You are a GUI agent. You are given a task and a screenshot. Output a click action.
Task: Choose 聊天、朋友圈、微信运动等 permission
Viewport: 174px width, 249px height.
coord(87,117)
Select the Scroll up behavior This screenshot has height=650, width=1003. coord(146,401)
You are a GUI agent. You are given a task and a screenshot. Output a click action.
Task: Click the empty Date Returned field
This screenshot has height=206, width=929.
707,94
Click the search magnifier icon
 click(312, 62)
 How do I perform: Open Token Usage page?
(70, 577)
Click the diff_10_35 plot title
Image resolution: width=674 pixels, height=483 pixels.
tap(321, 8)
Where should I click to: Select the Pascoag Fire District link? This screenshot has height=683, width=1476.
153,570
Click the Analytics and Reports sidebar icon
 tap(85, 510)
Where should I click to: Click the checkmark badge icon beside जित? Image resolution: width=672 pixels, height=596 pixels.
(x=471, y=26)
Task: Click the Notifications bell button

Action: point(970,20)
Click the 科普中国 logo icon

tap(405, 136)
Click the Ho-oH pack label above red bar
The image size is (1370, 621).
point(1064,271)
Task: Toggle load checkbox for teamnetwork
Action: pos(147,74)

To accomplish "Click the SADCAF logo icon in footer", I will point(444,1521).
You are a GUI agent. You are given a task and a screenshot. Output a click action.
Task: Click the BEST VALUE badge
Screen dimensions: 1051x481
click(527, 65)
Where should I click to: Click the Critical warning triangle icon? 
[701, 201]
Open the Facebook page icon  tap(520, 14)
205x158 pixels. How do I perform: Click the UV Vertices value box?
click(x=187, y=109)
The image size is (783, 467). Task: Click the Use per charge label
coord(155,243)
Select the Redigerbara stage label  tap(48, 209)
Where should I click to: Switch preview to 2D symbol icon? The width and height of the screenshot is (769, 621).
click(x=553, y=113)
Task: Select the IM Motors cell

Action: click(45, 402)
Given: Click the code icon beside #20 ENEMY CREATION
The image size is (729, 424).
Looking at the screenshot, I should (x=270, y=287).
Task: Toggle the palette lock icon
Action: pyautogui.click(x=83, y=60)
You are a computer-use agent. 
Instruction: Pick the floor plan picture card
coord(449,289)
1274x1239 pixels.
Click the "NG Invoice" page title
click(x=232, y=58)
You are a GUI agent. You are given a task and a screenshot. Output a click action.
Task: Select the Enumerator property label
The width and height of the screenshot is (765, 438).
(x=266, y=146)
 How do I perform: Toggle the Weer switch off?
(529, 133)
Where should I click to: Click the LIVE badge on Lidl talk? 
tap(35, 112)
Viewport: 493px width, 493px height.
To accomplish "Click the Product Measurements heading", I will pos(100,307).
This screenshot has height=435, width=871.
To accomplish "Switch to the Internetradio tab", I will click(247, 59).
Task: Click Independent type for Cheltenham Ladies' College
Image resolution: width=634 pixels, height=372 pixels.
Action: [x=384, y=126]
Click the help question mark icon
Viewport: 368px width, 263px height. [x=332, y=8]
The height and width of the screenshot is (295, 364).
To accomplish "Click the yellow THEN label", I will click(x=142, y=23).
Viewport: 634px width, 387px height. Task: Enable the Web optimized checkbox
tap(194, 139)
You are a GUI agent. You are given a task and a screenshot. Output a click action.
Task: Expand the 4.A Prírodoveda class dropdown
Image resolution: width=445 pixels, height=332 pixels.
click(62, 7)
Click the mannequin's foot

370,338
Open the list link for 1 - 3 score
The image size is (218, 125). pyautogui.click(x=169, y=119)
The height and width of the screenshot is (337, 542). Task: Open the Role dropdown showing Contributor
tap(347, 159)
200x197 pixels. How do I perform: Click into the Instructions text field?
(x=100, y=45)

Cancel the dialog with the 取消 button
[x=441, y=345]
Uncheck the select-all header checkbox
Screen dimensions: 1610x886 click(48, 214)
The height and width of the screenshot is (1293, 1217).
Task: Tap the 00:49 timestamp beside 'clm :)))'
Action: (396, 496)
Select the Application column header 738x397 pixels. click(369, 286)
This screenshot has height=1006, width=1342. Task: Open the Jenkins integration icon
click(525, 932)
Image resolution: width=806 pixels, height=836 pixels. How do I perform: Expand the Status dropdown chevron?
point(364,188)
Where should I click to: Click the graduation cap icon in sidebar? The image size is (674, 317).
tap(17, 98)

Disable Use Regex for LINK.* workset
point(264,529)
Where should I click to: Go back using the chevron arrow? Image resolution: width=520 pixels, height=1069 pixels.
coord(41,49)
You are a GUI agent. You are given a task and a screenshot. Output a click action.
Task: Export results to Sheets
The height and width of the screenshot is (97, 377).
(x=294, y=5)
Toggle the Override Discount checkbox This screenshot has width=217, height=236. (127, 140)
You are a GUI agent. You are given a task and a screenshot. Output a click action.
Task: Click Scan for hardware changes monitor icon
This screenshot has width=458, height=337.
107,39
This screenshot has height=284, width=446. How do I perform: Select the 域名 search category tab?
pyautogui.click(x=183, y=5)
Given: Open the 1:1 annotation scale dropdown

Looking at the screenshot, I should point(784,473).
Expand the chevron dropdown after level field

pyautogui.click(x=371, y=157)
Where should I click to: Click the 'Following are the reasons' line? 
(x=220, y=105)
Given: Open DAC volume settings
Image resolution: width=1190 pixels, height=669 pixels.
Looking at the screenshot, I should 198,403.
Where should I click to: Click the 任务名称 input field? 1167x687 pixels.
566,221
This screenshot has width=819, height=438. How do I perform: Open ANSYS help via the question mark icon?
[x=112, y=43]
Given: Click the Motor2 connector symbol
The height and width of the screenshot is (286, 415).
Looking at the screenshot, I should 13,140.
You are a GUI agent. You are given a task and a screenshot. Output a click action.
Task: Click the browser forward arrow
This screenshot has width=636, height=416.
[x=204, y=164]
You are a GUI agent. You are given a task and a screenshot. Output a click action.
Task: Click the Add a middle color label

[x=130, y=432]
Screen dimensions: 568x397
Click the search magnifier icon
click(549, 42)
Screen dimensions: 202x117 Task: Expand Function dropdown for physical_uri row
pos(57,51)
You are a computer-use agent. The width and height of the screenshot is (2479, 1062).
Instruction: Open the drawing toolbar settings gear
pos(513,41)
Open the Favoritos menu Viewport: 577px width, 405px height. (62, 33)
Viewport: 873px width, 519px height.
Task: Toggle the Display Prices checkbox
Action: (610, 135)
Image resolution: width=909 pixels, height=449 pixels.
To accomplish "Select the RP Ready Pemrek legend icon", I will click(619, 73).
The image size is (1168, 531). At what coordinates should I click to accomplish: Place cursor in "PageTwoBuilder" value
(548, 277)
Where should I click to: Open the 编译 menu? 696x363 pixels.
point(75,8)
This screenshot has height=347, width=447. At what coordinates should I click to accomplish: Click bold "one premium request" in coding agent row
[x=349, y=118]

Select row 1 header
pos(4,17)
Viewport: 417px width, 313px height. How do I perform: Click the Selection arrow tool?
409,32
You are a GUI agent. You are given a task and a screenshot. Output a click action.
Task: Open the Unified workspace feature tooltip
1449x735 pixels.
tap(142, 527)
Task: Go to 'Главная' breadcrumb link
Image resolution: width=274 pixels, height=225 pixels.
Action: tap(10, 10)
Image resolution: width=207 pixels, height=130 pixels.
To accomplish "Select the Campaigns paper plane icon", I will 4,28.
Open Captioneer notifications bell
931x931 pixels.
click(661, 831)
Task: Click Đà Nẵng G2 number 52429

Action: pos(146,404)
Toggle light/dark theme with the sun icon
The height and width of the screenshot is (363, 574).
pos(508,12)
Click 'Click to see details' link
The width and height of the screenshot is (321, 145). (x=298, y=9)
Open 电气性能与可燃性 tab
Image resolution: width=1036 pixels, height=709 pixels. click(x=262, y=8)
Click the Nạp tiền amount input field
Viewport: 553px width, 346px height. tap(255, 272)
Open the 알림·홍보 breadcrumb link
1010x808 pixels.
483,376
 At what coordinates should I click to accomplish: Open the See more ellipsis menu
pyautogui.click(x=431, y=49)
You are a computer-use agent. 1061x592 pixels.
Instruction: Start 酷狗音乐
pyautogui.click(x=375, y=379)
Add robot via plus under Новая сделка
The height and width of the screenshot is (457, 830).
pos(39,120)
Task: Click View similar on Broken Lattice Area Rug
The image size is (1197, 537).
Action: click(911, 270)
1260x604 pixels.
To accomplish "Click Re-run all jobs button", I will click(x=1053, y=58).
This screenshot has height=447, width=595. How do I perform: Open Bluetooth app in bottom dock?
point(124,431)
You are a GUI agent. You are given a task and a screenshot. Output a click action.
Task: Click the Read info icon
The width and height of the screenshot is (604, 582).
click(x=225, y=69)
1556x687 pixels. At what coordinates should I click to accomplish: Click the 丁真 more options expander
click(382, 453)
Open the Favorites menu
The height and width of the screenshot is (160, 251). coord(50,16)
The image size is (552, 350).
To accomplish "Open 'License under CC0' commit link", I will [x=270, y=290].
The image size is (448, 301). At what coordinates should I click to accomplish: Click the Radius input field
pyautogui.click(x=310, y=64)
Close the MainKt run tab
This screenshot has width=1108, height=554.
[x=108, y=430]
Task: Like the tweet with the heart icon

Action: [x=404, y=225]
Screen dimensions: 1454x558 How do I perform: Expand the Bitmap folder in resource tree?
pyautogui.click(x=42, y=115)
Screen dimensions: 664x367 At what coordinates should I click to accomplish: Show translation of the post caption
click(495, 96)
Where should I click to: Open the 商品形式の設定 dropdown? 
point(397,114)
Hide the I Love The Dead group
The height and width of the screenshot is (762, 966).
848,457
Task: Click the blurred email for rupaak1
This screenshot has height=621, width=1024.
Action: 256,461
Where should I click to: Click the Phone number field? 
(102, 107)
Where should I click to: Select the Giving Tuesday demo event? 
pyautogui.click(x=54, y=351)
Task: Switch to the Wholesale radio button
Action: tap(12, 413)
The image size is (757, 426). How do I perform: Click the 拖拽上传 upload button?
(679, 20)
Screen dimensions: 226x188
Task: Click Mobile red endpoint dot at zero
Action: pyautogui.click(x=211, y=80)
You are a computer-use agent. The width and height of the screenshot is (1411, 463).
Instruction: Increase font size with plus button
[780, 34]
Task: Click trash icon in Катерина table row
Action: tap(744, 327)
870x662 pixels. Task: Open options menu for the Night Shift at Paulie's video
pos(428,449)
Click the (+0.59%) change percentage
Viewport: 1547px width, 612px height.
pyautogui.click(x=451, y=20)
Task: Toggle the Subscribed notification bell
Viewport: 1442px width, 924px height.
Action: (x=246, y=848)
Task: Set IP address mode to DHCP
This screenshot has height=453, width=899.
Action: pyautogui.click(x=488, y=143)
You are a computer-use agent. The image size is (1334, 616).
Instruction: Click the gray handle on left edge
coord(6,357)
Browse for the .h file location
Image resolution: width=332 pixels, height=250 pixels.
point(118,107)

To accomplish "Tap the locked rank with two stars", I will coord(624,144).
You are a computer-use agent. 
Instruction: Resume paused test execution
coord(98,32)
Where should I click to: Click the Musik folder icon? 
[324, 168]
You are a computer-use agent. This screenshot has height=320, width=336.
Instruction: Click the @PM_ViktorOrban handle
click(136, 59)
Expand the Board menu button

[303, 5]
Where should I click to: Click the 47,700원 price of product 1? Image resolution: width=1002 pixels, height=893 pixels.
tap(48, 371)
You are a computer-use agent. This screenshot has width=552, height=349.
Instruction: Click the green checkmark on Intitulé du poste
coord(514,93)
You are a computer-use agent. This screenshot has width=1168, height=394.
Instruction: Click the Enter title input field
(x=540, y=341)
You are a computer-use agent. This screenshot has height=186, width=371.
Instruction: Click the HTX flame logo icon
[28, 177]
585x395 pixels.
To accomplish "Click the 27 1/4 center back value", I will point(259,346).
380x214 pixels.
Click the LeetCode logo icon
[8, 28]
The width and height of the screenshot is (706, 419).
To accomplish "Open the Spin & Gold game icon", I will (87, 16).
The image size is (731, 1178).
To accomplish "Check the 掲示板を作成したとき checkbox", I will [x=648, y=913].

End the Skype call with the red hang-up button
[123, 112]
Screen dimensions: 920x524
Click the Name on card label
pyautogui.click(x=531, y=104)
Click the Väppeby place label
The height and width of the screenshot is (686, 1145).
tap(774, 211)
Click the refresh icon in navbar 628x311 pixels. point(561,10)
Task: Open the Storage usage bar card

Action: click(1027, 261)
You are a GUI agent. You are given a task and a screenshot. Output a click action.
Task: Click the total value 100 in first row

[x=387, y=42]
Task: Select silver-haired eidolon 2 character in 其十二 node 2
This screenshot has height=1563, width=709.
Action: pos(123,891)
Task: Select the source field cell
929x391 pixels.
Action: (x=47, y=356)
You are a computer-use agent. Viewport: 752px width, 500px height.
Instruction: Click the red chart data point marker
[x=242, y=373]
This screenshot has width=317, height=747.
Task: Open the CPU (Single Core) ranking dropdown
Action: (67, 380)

───

● **TASK TO CARRY OUT**:
Tell how many lines in the listing include the string "will", and write nothing but that number.

● **RESULT BELOW**:
12